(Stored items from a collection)
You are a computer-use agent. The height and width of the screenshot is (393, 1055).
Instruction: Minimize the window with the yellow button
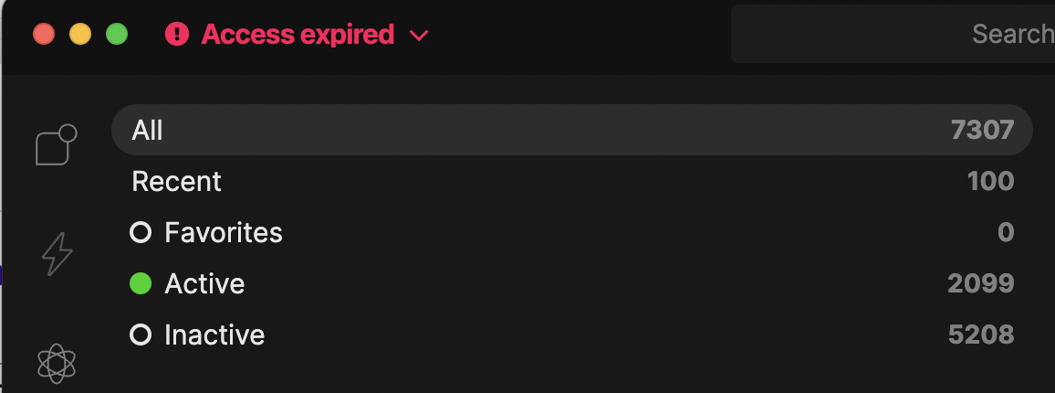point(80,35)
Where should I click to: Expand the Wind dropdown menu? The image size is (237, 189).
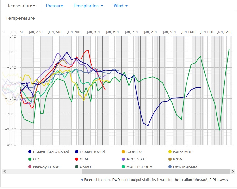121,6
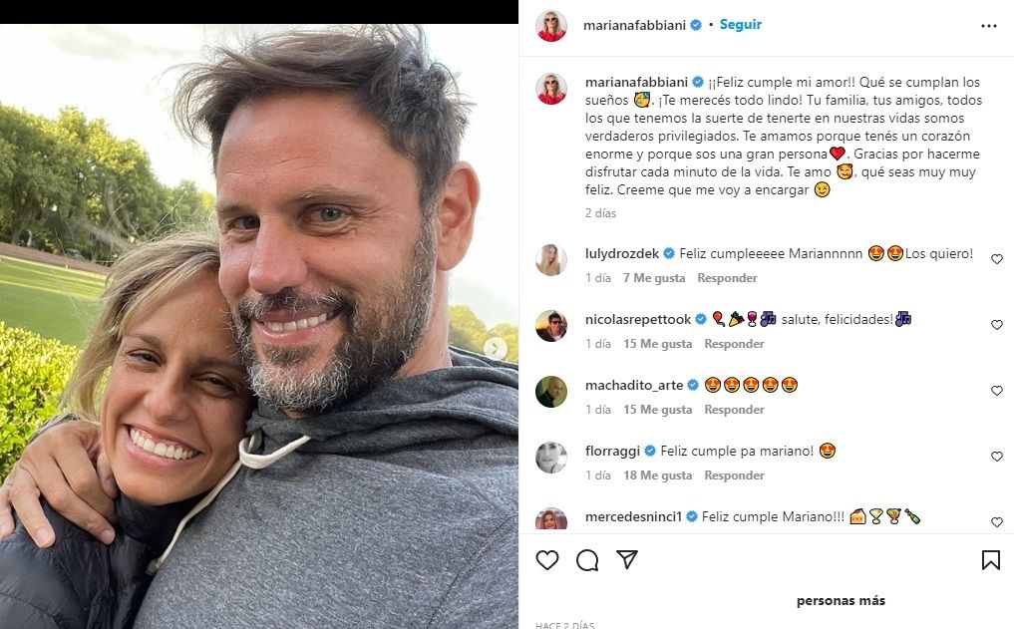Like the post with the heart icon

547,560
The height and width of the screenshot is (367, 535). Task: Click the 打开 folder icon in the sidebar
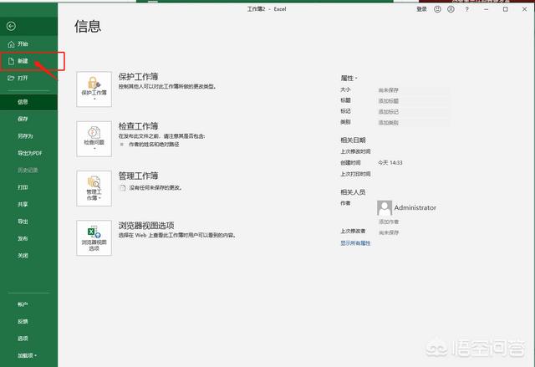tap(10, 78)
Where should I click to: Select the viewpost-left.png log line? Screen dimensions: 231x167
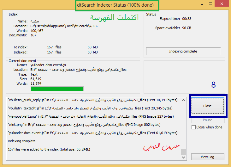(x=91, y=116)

Brief
Nothing but the lines from the one holding "Where should I click to: Expand" to the end of the entries above should be echoed, exactly and with both ends included; omit the pictures.

Task output
Where should I click to: Expand the Wind dropdown menu? The image size is (237, 189).
121,6
Like the post with the heart icon

547,560
The height and width of the screenshot is (367, 535). Task: Click the 打开 folder icon in the sidebar
tap(10, 78)
Where should I click to: Select the viewpost-left.png log line? Screen dimensions: 231x167
(x=91, y=116)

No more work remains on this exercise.